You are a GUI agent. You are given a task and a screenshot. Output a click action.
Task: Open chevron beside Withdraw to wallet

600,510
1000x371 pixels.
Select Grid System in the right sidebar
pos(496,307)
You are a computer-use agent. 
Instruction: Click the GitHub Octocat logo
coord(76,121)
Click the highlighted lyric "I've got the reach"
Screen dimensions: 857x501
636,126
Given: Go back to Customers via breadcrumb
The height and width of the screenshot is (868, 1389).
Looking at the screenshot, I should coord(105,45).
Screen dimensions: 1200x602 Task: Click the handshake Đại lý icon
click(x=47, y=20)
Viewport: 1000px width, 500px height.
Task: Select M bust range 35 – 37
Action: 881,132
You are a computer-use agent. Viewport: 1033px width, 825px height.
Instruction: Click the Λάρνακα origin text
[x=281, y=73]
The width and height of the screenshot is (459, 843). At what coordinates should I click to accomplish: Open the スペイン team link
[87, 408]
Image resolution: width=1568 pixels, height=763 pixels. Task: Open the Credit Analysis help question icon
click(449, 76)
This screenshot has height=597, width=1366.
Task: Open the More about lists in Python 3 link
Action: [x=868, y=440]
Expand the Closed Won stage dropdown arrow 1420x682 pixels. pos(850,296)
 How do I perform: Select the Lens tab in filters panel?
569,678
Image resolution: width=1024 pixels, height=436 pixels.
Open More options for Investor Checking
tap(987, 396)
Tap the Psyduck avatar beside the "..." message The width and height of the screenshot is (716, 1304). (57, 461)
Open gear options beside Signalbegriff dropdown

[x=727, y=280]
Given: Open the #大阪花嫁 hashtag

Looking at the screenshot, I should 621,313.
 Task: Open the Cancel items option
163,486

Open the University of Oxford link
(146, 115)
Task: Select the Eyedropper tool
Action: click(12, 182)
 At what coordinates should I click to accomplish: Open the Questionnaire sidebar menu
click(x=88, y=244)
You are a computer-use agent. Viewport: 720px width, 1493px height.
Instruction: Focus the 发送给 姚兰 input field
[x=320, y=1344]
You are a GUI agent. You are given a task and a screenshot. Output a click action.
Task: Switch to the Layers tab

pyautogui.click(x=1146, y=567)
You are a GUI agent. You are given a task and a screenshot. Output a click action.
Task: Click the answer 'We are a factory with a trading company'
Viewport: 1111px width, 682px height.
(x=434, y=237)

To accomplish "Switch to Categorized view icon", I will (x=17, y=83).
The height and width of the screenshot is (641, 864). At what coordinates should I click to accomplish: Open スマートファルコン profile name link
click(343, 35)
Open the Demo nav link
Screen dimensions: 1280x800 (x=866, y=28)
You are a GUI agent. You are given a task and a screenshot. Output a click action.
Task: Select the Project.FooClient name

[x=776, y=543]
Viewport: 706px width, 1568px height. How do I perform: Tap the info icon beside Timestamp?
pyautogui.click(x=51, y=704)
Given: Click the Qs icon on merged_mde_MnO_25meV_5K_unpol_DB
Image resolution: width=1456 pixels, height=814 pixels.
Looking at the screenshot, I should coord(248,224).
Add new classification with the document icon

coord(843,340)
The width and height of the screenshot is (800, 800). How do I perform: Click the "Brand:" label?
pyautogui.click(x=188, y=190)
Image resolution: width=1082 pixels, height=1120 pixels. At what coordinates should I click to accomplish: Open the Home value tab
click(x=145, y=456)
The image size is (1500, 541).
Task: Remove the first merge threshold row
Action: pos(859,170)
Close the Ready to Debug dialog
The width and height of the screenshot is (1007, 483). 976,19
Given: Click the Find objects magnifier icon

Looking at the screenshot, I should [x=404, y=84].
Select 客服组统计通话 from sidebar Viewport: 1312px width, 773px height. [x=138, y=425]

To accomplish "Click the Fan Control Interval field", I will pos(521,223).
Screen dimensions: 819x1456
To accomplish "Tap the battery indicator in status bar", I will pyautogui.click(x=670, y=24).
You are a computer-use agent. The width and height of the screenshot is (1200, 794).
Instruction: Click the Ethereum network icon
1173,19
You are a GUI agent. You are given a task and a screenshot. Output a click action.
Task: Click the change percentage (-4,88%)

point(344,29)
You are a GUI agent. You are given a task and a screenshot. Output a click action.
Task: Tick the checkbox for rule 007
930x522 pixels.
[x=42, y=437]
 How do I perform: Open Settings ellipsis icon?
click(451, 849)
_____
• _Task goal_:
Please repeat the data above verbatim, all of it.

• _Result of the task_:
You are a GUI agent. You are given a task and a screenshot. Output a click action.
Task: Open chevron beside Withdraw to wallet

600,510
1000x371 pixels.
Select Grid System in the right sidebar
pos(496,307)
You are a computer-use agent. 
Instruction: Click the GitHub Octocat logo
coord(76,121)
Click the highlighted lyric "I've got the reach"
Screen dimensions: 857x501
636,126
Given: Go back to Customers via breadcrumb
The height and width of the screenshot is (868, 1389).
Looking at the screenshot, I should coord(105,45).
Screen dimensions: 1200x602 Task: Click the handshake Đại lý icon
click(x=47, y=20)
Viewport: 1000px width, 500px height.
Task: Select M bust range 35 – 37
Action: 881,132
You are a computer-use agent. Viewport: 1033px width, 825px height.
Instruction: Click the Λάρνακα origin text
[x=281, y=73]
The width and height of the screenshot is (459, 843). At what coordinates should I click to accomplish: Open the スペイン team link
[87, 408]
Image resolution: width=1568 pixels, height=763 pixels. Task: Open the Credit Analysis help question icon
click(449, 76)
This screenshot has height=597, width=1366.
Task: Open the More about lists in Python 3 link
Action: [x=868, y=440]
Expand the Closed Won stage dropdown arrow 1420x682 pixels. pos(850,296)
 How do I perform: Select the Lens tab in filters panel?
569,678
Image resolution: width=1024 pixels, height=436 pixels.
Open More options for Investor Checking
tap(987, 396)
Tap the Psyduck avatar beside the "..." message The width and height of the screenshot is (716, 1304). (57, 461)
Open gear options beside Signalbegriff dropdown

[x=727, y=280]
Given: Open the #大阪花嫁 hashtag

Looking at the screenshot, I should 621,313.
 Task: Open the Cancel items option
163,486

Open the University of Oxford link
(146, 115)
Task: Select the Eyedropper tool
Action: click(12, 182)
 At what coordinates should I click to accomplish: Open the Questionnaire sidebar menu
click(x=88, y=244)
You are a computer-use agent. Viewport: 720px width, 1493px height.
Instruction: Focus the 发送给 姚兰 input field
[x=320, y=1344]
You are a GUI agent. You are given a task and a screenshot. Output a click action.
Task: Switch to the Layers tab

pyautogui.click(x=1146, y=567)
You are a GUI agent. You are given a task and a screenshot. Output a click action.
Task: Click the answer 'We are a factory with a trading company'
Viewport: 1111px width, 682px height.
(x=434, y=237)

To accomplish "Switch to Categorized view icon", I will (x=17, y=83).
The height and width of the screenshot is (641, 864). At what coordinates should I click to accomplish: Open スマートファルコン profile name link
click(343, 35)
Open the Demo nav link
Screen dimensions: 1280x800 (x=866, y=28)
You are a GUI agent. You are given a task and a screenshot. Output a click action.
Task: Select the Project.FooClient name

[x=776, y=543]
Viewport: 706px width, 1568px height. How do I perform: Tap the info icon beside Timestamp?
pyautogui.click(x=51, y=704)
Given: Click the Qs icon on merged_mde_MnO_25meV_5K_unpol_DB
Image resolution: width=1456 pixels, height=814 pixels.
Looking at the screenshot, I should coord(248,224).
Add new classification with the document icon

coord(843,340)
The width and height of the screenshot is (800, 800). How do I perform: Click the "Brand:" label?
pyautogui.click(x=188, y=190)
Image resolution: width=1082 pixels, height=1120 pixels. At what coordinates should I click to accomplish: Open the Home value tab
click(x=145, y=456)
The image size is (1500, 541).
Task: Remove the first merge threshold row
Action: pos(859,170)
Close the Ready to Debug dialog
The width and height of the screenshot is (1007, 483). 976,19
Given: Click the Find objects magnifier icon

Looking at the screenshot, I should [x=404, y=84].
Select 客服组统计通话 from sidebar Viewport: 1312px width, 773px height. [x=138, y=425]

To accomplish "Click the Fan Control Interval field", I will pos(521,223).
Screen dimensions: 819x1456
To accomplish "Tap the battery indicator in status bar", I will pyautogui.click(x=670, y=24).
You are a computer-use agent. The width and height of the screenshot is (1200, 794).
Instruction: Click the Ethereum network icon
1173,19
You are a GUI agent. You are given a task and a screenshot. Output a click action.
Task: Click the change percentage (-4,88%)

point(344,29)
You are a GUI agent. You are given a task and a screenshot. Output a click action.
Task: Tick the checkbox for rule 007
930x522 pixels.
[x=42, y=437]
 How do I perform: Open Settings ellipsis icon?
click(451, 849)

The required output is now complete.